#### [THE TASKS]
a) Pull out every line of the entries that contains the string "header", matching case exactly.
b) Please resume the passage on El Médano rock art chronology from its last sentence, keeping its style.

begin TEXT SEGMENT

Figure 3. Camelid hunting scenes from El Médano: A) male camelids in a line formation, the first of them with an arrow in the chest and facing an anthropomorphic motif carrying a bow; B) anthropomorphic motif carrying an elongated bow alongside three camelids, two of them with arrows in the chest; C) three hunting scenes, one with an anthropomorphic motif holding a bow and the camelid with an arrow in the chest (A–C photographed by Francisco Gallardo); D) figure with headdress carrying a bow facing two camelids, one of them with an arrow in the chest (Niemeyer 2010: 30–31).

El Médano rock art temporality

Establishing the chronology of a rock art style is always challenging (Bednarik 2002). Following the rediscovery of El Médano, Mostny and Niemeyer (1983, 1984) placed it relatively late in the littoral sequence—probably after 1000 BP, or in the Late Intermediate Period (1000–500 BP). Berenguer (2009) proposed a similar date based on characteristic headdresses in seafarer motifs—attire used principally in late pre-Hispanic times. Gallardo et al. (2012) argue that the ‘dragging’ depicted in El Médano hunting scenes is reminiscent of early pastoral paintings from the inland Atacama Desert, thereby supporting a relatively later date for the scenes.

A recent AMS date of an El Médano painting at the Punta de Plata shelter in Paposo has stimulated renewed discussion (Castelleti et al. 2015). Analysis dated the painting to 7882±160 BP (Castelleti et al. 2015)—several millennia earlier than previously thought. This date, however, is inconsistent with both the occupational evidence at the site (dated to 1100 cal BP) and with local prehistoric iconography. This inconsistency probably results from sample contamination (Ballester 2016). Capdeville (1918) recorded a small number of motifs depicting terrestrial (particularly camelid) hunting scenes, including anthropomorphic figures with bows and arrows. Some of these scenes also depict animals with arrows piercing their chests (Figure 3). Archaeological evidence suggests that this technology was developed in the Atacama Desert during the Formative Period (c. 3000 BP) and became popular in coastal areas around 1500 cal BP (Mostny 1964; de Souza 2004; Castelleti 2007). This provides some of the strongest evidence for a later date for this rock art style.

end TEXT SEGMENT
begin ROWS

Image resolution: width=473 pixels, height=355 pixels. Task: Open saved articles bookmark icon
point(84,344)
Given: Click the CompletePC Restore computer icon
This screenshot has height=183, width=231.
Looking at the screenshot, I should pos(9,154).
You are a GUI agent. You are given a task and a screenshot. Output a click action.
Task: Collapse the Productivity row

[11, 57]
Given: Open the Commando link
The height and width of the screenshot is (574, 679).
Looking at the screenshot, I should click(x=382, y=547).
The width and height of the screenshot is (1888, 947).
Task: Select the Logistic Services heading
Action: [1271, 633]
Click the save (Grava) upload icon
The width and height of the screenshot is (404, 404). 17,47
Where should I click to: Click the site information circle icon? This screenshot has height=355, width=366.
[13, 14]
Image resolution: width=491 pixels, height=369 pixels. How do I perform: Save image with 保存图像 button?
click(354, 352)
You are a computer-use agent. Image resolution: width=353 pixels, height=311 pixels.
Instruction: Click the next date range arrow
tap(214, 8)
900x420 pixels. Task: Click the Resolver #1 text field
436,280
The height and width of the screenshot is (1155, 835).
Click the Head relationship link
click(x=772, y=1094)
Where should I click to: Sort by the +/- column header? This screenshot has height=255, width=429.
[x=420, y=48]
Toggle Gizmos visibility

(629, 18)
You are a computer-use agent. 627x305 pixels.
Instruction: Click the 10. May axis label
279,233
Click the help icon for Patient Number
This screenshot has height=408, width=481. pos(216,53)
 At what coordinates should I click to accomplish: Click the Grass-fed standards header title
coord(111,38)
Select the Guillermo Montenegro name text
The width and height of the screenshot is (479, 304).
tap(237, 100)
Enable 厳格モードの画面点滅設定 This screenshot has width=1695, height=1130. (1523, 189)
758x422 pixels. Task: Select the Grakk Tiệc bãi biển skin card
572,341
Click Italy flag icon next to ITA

end ROWS

#### [RESULTS]
a)
Where should I click to: Sort by the +/- column header? This screenshot has height=255, width=429.
 At what coordinates should I click to accomplish: Click the Grass-fed standards header title

b)
Furthermore, a few exceptional miniature figurines were discovered that model a similar style to El Médano rock art. Capdeville (1918) recorded some of these Late Intermediate Period finds recovered from the Caleta Cifunchos and Agua Dulce Cemeteries (Figure 4A–B) (Mostny 1964; Fuenzalida & Gallardo 2013). Ricardo Latcham (1910) recorded other specimens excavated near Antofagasta (Figure 4C). The most significant figurines, however, are surely those from the Lodwig Collection of Caldera, deposited in the Valparaiso Natural History Museum (Latorre et al. 2007). Recovered from Late Intermediate Period cemeteries, three of these are carefully modelled from laminated copper and closely resemble some of the rock art paintings (Figure 4D–E). Additionally, one of the spindle whorls from the collection is finely engraved with a pisciform that resembles some of the marine animals from El Médano (Figure 4F–G).

Figure 4. Modelled miniature figurines: A–B) Cifuncho Cemetery, Taltal (Ballester 2016: fig. 3); C) Otto Aichel figures from Antofagasta; D) copper pieces from the Lodwig Collection (Latorre et al. 2007: Lám. 3); E) hunting scene painting from the Izcuña site (I-02, block 08, panel 01); F) engraved spindle whorl from the Lodwig Collection; G) marine hunting scene from El Médano (photography by Francisco Gallardo).

The archaeological provenance of these figurines supports the later date for El Médano rock art, and they bear the same style as portable objects that were offered to the deceased in Late Intermediate Period cemeteries. Metallurgic technology was also not present on the Atacama Desert coast before 2500 cal BP, and only became popular in the Late Intermediate Period (Salazar et al. 2010). Conversely, spindle whorls are characteristic of this same period, especially the biconvex type common in the southernmost part of the Atacama Desert. Archaeological data have yet to provide concrete dates for El Médano rock art. For example, the AMS date of 7882±160 BP contradicts the archaeological and iconographic evidence for the Late Formative or Late Intermediate Periods (Ballester 2016). Further research is necessary to address this problem of rock art chronology.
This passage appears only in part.